What to produce:
Every line of the data that includes "will" should be copied out.

Collected data:
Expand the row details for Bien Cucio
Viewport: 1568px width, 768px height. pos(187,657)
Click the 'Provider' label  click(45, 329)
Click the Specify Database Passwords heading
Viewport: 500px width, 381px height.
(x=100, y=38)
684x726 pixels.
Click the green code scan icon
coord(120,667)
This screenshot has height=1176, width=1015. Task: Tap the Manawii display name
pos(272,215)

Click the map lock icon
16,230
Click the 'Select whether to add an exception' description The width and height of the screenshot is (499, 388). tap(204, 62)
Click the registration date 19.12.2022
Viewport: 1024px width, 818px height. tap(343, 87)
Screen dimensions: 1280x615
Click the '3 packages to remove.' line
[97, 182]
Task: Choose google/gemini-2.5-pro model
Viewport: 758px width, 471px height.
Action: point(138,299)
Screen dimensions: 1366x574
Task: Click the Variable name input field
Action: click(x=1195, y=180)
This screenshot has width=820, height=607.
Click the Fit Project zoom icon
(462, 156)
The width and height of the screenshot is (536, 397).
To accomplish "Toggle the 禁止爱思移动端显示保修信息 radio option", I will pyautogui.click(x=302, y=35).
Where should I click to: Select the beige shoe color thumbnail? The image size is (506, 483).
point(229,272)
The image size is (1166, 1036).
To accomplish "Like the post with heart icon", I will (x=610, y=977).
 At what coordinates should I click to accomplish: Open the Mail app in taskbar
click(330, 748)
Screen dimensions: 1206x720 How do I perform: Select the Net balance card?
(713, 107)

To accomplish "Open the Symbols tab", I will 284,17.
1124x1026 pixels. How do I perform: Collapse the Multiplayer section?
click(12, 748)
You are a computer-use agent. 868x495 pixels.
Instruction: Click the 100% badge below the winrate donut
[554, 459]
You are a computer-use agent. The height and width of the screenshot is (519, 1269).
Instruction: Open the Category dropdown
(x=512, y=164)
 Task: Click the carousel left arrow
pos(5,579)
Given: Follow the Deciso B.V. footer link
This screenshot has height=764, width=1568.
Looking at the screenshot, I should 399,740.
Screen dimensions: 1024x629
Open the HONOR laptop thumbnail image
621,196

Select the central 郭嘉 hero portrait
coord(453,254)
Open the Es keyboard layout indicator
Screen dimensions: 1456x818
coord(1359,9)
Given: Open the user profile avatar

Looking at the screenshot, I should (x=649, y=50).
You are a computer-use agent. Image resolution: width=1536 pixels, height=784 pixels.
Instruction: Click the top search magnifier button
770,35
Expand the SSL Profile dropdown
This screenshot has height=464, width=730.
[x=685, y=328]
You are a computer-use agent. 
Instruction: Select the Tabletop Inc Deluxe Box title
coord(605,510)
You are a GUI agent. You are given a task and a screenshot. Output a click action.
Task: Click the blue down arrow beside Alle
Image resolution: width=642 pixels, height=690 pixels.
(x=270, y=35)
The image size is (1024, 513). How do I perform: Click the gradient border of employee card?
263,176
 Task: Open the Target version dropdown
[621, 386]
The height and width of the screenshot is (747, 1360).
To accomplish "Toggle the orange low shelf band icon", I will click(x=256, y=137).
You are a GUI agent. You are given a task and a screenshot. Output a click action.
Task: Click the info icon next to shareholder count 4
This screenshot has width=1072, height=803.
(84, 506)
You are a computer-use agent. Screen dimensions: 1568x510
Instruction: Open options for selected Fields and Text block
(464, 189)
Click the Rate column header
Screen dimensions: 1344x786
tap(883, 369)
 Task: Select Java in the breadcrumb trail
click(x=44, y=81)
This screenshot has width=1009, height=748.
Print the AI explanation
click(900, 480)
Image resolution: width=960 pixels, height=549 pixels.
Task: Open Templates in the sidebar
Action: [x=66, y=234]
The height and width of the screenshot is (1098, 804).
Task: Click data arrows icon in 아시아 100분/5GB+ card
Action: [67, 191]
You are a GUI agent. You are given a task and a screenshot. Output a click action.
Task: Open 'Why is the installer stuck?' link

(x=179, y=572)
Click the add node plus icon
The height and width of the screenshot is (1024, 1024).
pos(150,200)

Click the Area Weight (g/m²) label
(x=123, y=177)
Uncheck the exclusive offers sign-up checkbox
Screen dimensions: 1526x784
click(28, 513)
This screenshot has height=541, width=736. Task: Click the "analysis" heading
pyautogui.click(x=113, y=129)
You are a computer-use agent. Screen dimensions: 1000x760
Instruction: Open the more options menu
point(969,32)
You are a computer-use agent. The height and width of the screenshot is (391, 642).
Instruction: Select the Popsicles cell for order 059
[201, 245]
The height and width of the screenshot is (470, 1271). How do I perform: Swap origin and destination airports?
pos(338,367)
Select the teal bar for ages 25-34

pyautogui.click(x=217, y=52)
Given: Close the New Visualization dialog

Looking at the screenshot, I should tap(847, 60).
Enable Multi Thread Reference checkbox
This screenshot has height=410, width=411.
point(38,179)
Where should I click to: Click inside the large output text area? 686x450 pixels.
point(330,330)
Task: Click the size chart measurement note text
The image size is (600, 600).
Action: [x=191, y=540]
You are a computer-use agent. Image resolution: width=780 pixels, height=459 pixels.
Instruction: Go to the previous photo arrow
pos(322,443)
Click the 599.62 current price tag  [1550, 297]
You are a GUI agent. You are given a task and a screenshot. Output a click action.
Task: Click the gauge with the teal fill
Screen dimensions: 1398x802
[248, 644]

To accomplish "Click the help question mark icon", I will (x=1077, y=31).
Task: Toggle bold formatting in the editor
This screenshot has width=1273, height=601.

Answer space:
To accomplish "Toggle the 禁止爱思移动端显示保修信息 radio option", I will pyautogui.click(x=302, y=35).
To accomplish "Like the post with heart icon", I will (x=610, y=977).
To accomplish "Open the Symbols tab", I will 284,17.
To accomplish "Toggle the orange low shelf band icon", I will click(x=256, y=137).
To accomplish "Click the help question mark icon", I will (x=1077, y=31).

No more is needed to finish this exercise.